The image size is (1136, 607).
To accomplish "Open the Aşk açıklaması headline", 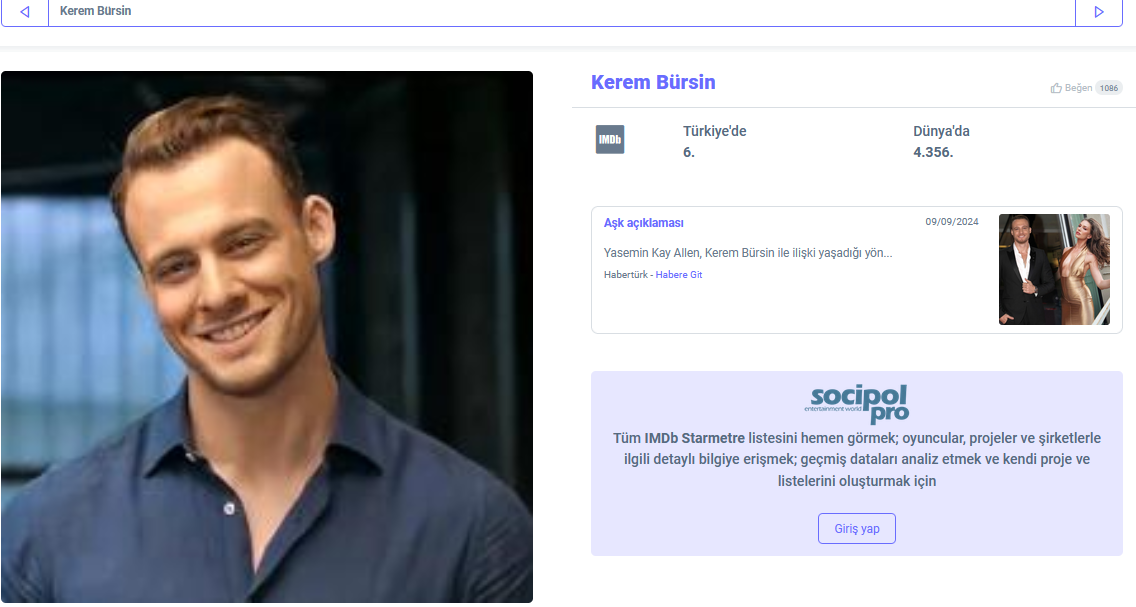I will tap(643, 223).
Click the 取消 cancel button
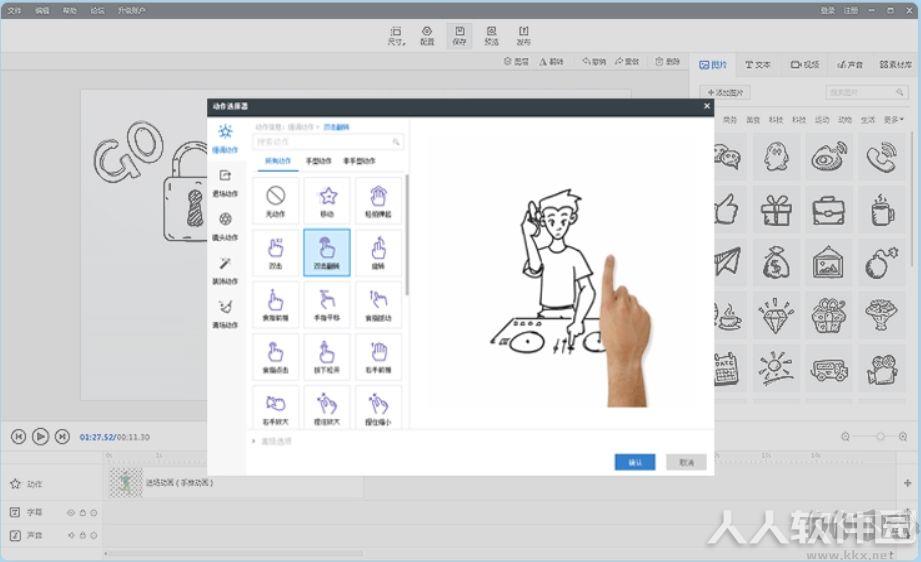 click(686, 462)
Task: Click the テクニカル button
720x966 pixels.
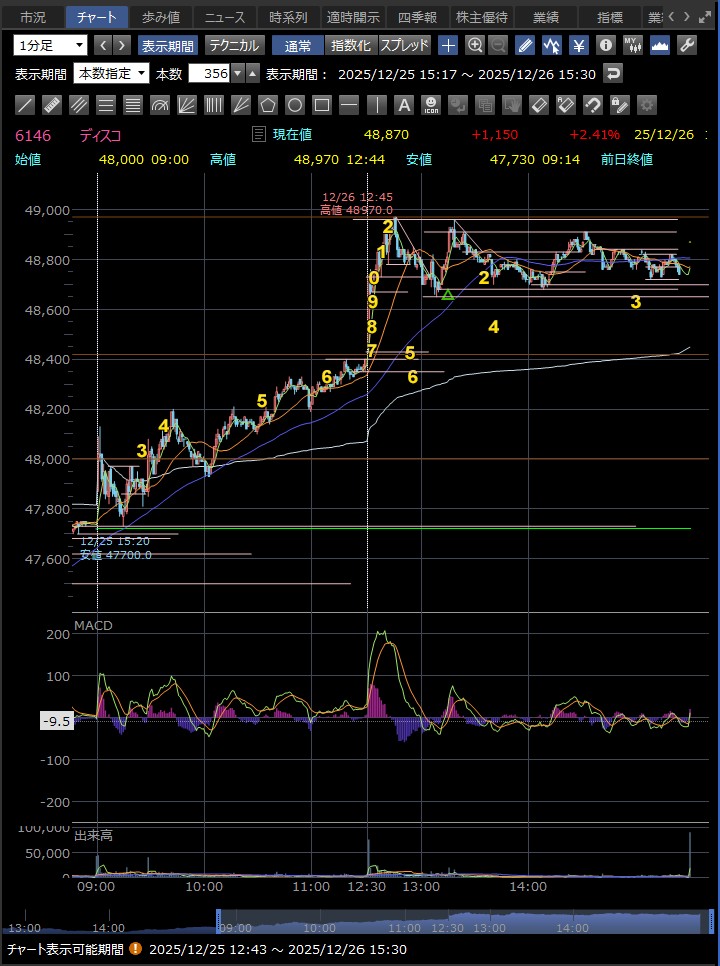Action: 234,45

####

Pull out the items from the line containing "Click the 取消 cancel button" through the end of the items, copying each line word for word. Leave the pictures out.

| Task response |
Click the 取消 cancel button
 click(686, 462)
Task: Click the テクニカル button
720x966 pixels.
Action: 234,45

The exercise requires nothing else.